Saved data entries:
++++++++
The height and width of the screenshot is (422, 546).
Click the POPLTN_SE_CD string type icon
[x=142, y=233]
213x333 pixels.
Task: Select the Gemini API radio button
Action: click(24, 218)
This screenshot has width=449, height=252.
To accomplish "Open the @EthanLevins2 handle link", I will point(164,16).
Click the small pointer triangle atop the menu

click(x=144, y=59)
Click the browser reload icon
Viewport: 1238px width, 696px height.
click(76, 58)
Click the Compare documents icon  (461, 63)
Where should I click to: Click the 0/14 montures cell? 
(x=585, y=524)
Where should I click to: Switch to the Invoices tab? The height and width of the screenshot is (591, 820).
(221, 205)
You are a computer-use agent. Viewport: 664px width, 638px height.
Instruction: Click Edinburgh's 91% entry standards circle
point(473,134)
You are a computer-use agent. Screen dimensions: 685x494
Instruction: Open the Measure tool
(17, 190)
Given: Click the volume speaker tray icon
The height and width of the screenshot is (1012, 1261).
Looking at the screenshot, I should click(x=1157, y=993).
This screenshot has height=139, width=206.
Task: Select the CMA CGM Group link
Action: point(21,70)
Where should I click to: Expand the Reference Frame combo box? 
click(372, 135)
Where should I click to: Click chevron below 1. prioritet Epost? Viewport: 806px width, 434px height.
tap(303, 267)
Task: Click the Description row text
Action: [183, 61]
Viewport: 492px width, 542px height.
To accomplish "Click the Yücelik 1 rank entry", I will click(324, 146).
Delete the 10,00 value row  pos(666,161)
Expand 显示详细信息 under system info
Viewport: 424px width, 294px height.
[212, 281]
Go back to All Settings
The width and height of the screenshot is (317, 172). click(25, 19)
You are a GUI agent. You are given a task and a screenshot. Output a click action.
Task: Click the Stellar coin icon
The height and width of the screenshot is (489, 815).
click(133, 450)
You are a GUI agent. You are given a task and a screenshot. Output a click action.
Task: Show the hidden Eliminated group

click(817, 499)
++++++++
» **HOW TO COMPLETE THIS TASK**
Only the lines from the one with "Delete the 10,00" through the final line above belong in the answer, each retyped exactly.

» **SOLUTION**
Delete the 10,00 value row  pos(666,161)
Expand 显示详细信息 under system info
Viewport: 424px width, 294px height.
[212, 281]
Go back to All Settings
The width and height of the screenshot is (317, 172). click(25, 19)
You are a GUI agent. You are given a task and a screenshot. Output a click action.
Task: Click the Stellar coin icon
The height and width of the screenshot is (489, 815).
click(133, 450)
You are a GUI agent. You are given a task and a screenshot. Output a click action.
Task: Show the hidden Eliminated group

click(817, 499)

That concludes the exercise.